Mas isso não acontece, porque continuamos dependendo de um comércio de colchões ainda deficiente em relação a qualificação de vendedores, o que dificulta a transferência de informações ao consumidor sobre propriedades dos colchões. Torna-se difícil para o consumidor decidir sozinho e, na dúvida, acaba comprando o mais barato. Isso compromete o desenvolvimento do setor porque inibe a expansão do volume financeiro disponível para a compra de colchões. Como visto acima, se considerarmos 26 milhões de colchões para um comércio de 10 bilhões, temos um preço médio de pouco mais de R$ 384,00 por peça.

Nesta edição do Anuário de Colchões Brasil 2021 voltamos a insistir sobre a necessidade de tornar mais eficiente os pontos de venda, mostrando, através de diversas reportagens, a importância dos colchões na vida das pessoas. Todas as matérias têm um objetivo principal, servir como uma base de informações aos lojistas, gerentes e vendedores de colchões, para enriquecer seus conhecimentos sobre o assunto e melhorar os argumentos de vendas.

E, antes de se preocupar com as vendas de e-commerce, saiba que a maioria das pessoas que compram colchão se sentem mais satisfeitas quando fazem isso em lojas físicas.

Um dado significativo de um estudo do BSC (braço de educação do consumidor da ISPA) é que mais de dois terços dos compradores disseram que acabaram comprando em uma loja física no final de sua jornada de compra. E 75% das pessoas que responderam à pesquisa disseram estar felizes com sua experiência de compra de colchão. E observe outro ponto importante: entre os atributos mais relevantes para a escolha de colchão, preço está em quinto lugar, com apenas 48% das respostas. O mais importante é conforto (89%), seguido de durabilidade/resistência (69%), tamanho (61%) e segurança (56%).

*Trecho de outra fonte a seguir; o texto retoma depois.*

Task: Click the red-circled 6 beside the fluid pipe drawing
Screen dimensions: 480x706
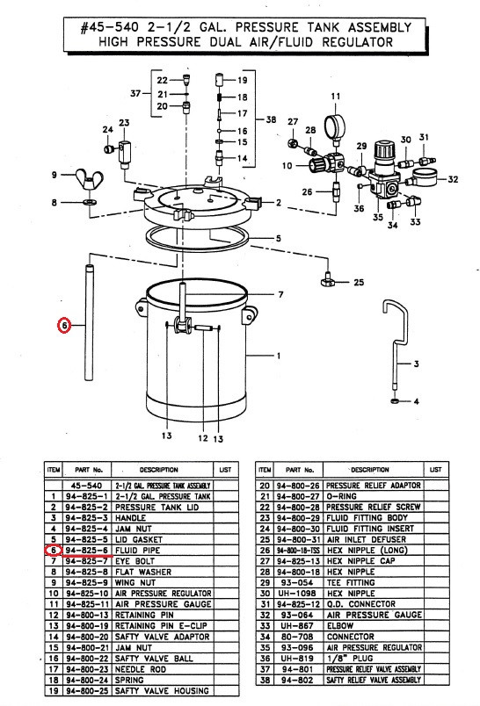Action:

Portanto, como vimos esse ano, existe espaço para crescimento do setor colchoeiro, é um novo despertar e que deve ser colocado no centro das discussões sobre o que precisa ser feito para manter essa demanda em alta em 2021 e muito além disso. Não podemos perder esta rara oportunidade que o consumidor está oferecendo. Ele mostrou que quer mais conforto em sua casa e cabe ao setor colchoeiro oferecer isso e muito mais a ele.

Nós, com Anuário de Colchão Brasil 2021, estamos fazendo a nossa parte, levando conteúdo estratégico para a cadeia colchoeira, com apoio de dezenas de empresas que têm o mesmo objetivo, vender mais e gerar mais satisfação ao consumidor. Assim todos ficarão felizes.